---
title: "The Simple Linear Regression Model"
---
{{< include _setup.qmd >}}
> **Reading.** Hill, Griffiths & Lim (5th ed.), §2.1–2.2; Stock & Watson (4th ed.), §4.1, 4.4.
The last four chapters built a probability toolkit. The very last idea — from the
bivariate Normal — was that a conditional mean can be a straight line:
$$
\E(Y \given X = x) = \alpha + \beta x,
\qquad
\beta = \frac{\Cov(X,Y)}{\Var(X)} .
$$
Starting now, that line becomes the object of the whole course: the **simple
linear regression model**. This chapter writes down the model
$y = \beta_1 + \beta_2 x + e$ and interprets each of its pieces, carefully
separates the three things people sloppily all call "beta" —
[parameters]{.term}, estimators, and estimates — and states the assumptions
(SR1–SR6) that make the whole apparatus work.
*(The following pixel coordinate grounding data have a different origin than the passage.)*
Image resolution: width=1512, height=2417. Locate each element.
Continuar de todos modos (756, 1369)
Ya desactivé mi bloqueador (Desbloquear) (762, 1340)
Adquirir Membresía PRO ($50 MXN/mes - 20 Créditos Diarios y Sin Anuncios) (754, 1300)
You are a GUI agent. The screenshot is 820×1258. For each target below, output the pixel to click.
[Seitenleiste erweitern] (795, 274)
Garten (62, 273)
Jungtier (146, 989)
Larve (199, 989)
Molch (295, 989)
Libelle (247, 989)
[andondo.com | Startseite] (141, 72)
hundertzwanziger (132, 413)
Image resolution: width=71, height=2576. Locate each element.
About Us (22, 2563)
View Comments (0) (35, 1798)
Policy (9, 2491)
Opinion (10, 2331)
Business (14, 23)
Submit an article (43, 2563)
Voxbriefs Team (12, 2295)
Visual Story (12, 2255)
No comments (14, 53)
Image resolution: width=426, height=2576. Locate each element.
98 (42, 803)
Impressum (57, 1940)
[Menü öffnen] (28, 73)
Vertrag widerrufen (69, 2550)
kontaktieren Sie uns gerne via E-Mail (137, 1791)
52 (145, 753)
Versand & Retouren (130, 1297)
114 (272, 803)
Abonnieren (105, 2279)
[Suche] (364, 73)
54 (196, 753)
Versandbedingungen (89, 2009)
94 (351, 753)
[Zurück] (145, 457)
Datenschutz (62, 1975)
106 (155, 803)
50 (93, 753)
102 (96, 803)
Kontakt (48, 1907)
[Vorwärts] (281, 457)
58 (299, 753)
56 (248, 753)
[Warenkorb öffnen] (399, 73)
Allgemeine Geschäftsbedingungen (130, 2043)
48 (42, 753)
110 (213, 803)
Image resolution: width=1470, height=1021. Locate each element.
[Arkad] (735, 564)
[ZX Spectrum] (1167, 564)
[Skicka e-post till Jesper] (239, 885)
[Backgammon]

Recall the very first lecture, where we scatter-plotted weekly food expenditure
against income and eyeballed an upward-sloping cloud of points. Here we write
down the model behind that cloud; in the [next chapter](06-ols-estimation.qmd) we
fit the line.
## From an economic idea to a model {#sec-idea-to-model}
The running example throughout this part of the course comes from Hill,
Griffiths & Lim: **how does a household's weekly *food expenditure* $y$ depend on
its weekly *income* $x$?**
Even among households with the *same* income, food spending varies — tastes,
household size, restaurants, impulse buys. So at each income $x$, the outcome $y$
is not a single number but has a whole **conditional distribution**
$f(y \given x)$. Economic theory does not pin down every household; it speaks to
the **center** of that distribution — the [conditional mean]{.term}
$\E(y \given x)$ — which we expect to rise with income. @fig-cond-dist shows the
picture: at two incomes $x_1$ and $x_2$ there is a spread of possible outcomes,
each spread centered on a point that lies on the population regression line.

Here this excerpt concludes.